Creating Reliable Unattended Scripts
Most software developers are good at creating applications that behave well when failures occur. They know how to handle unexpected exceptions, provide meaningful error messages and how to make the program fail gracefully so that there’s minimal data loss.
When it comes to creating scripts that run unattended, it’s suddenly more difficult to come up with a solid process. All too often I’ve seen cases where an overnight backup would fail for days or weeks in a row with no one noticing. Other times a script would lock up for no apparent reason. Troubleshooting unattended processes are inherently difficult because there are never any witnesses.
No one wants to be the person who must explain why you don’t have current backups because your process failed, and you didn’t know it (Trust me on that!). So here are some tips and tricks that will help you sleep comfortably while all your unattended scripts are doing their thing.
Standard Rules Still Apply
In unattended processes, you still need to handle all exceptions, expected and unexpected, and provide appropriate error messages. This usually means using try-catch constructs. The difference is that error messages can’t just be displayed on the screen. Execution information and warnings need to be written to a log file. Fatal errors should be sent to the log and to email.
Your Email-Only App
You can think of email as the GUI for your unattended app. If there’s something the operator needs to know it needs to be sent in an email. Otherwise, you risk not getting their attention.
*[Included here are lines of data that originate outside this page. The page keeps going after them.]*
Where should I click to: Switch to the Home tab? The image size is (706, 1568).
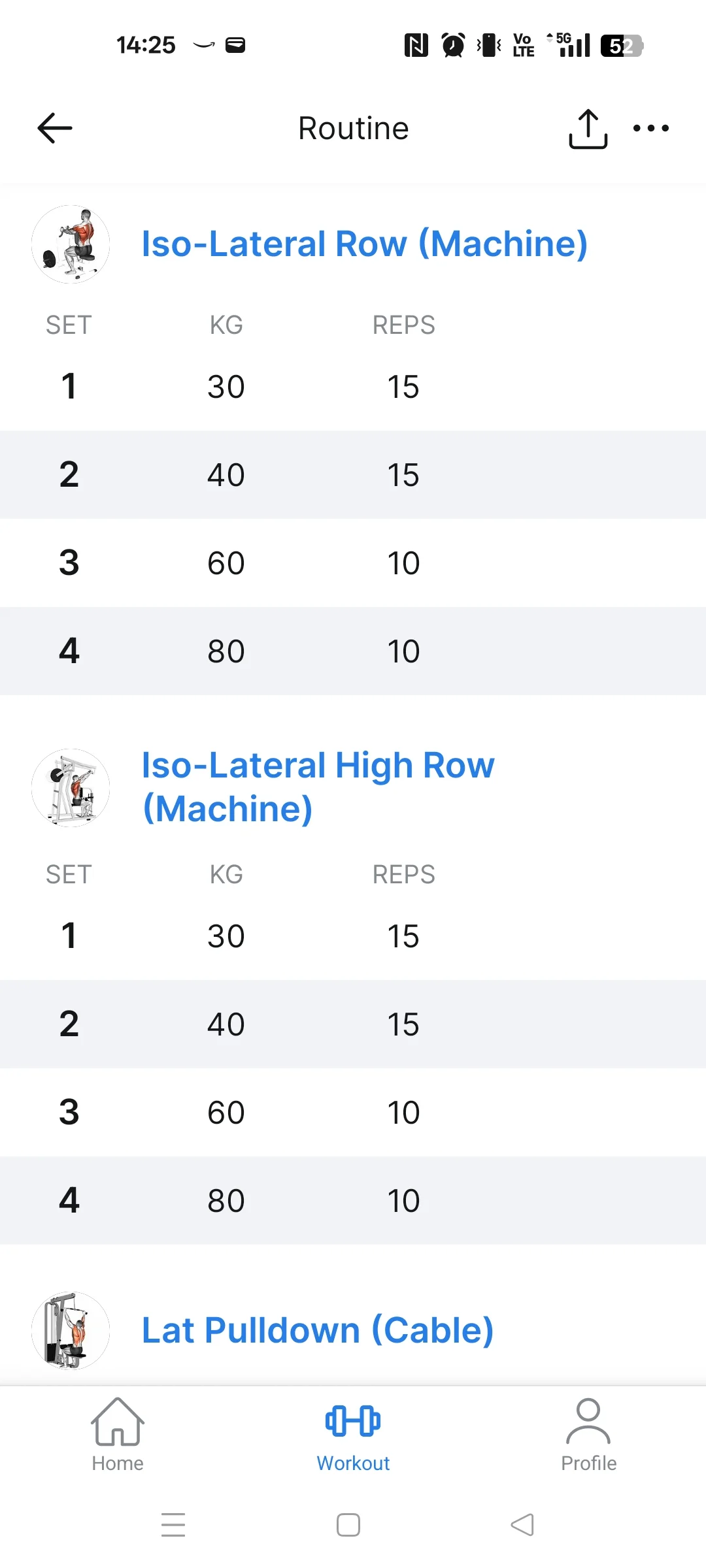[118, 1435]
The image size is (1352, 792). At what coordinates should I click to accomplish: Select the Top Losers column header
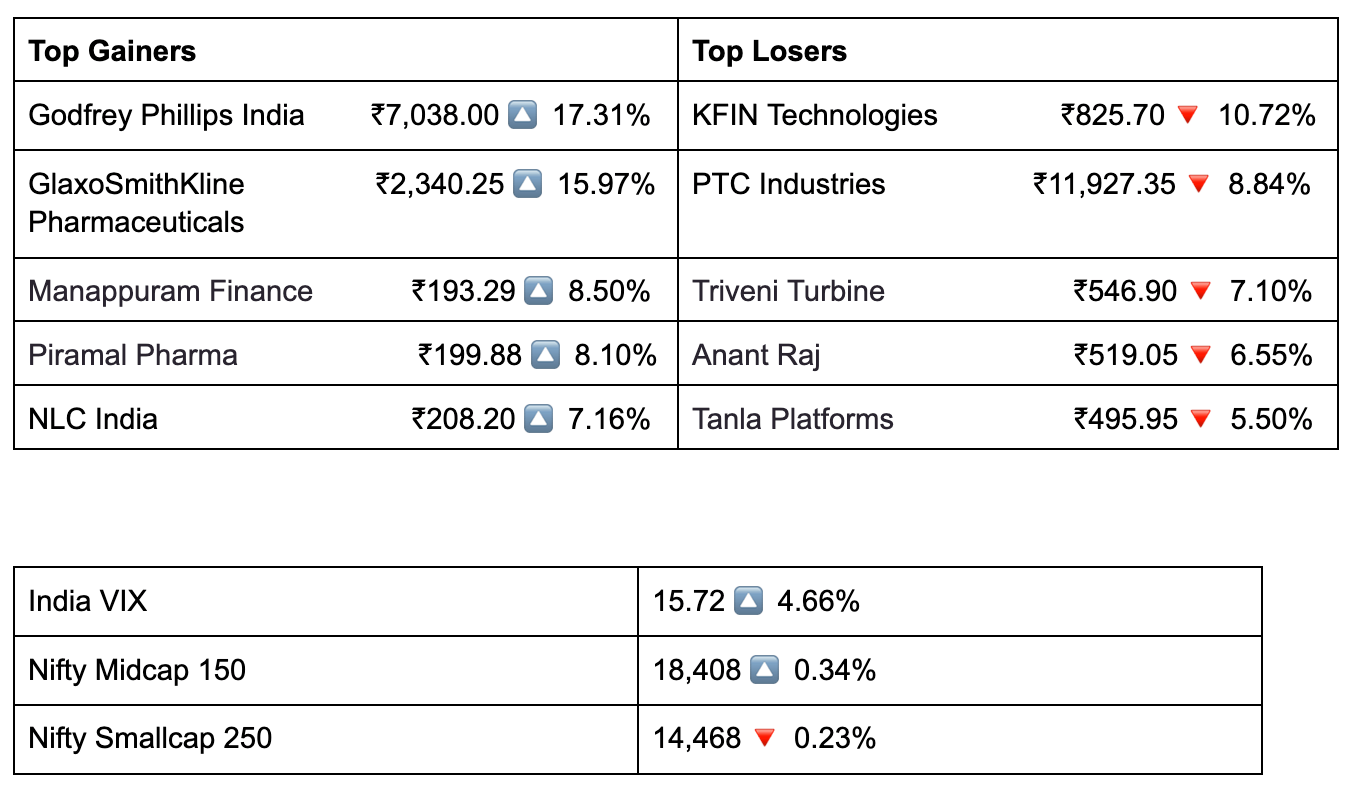tap(769, 52)
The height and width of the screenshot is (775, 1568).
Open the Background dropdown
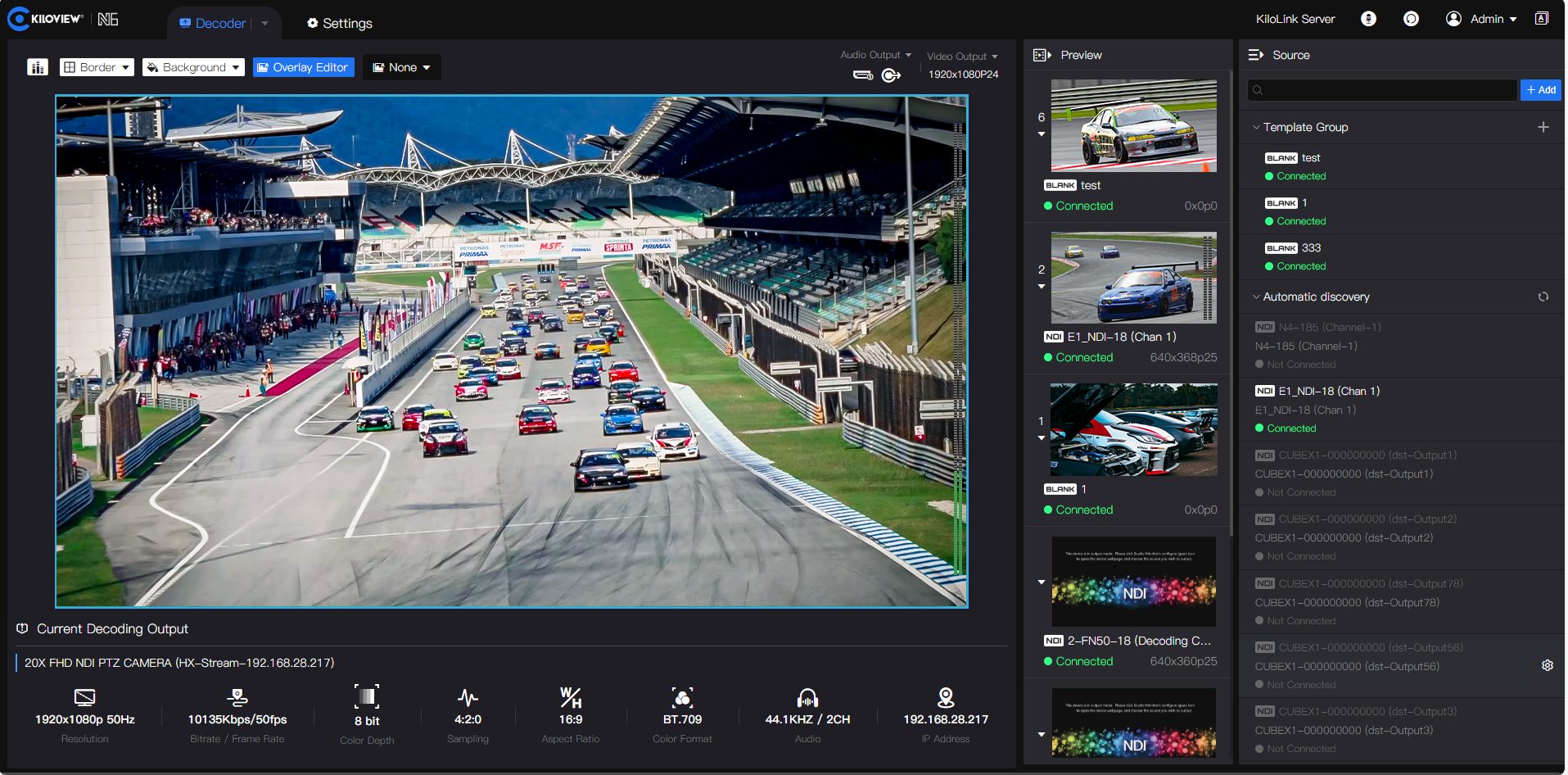193,67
Often with an interactive app, the only way you know it worked is because it finished with no error messages. This isn’t good enough for an unattended app. If no error email arrives it may mean the process still failed but the email server is down. Or maybe the network is disconnected. For these reasons, it’s important to send a success email when the process runs to completion. When the email doesn’t arrive, you know you’ve got a problem.
Even then you may not be covered. It’s possible the process finished without error, but the results were not quite what you expected. A good success email will describe exactly what was accomplished:
The purchase order and receipt export completed without error.9 purchase orders were sent for date 2018-10-22 in file PO_Export.txt.
This is a real email notification I received recently, and I noticed the date was incorrect. This alerted me to the fact that the server was using UTC time instead of Eastern Daylight time. Without the email I’m not sure when I would have noticed the problem.
With logging, it’s also important to record successes as well as the failures. If your process ftp’s a file, then it’s worthwhile to log an entry saying “file such-n-such successfully ftp’d”. That way, you may or may not capture an ftp error in the log, but if the success message isn’t there you at least know that the process failed prior to completing the ftp.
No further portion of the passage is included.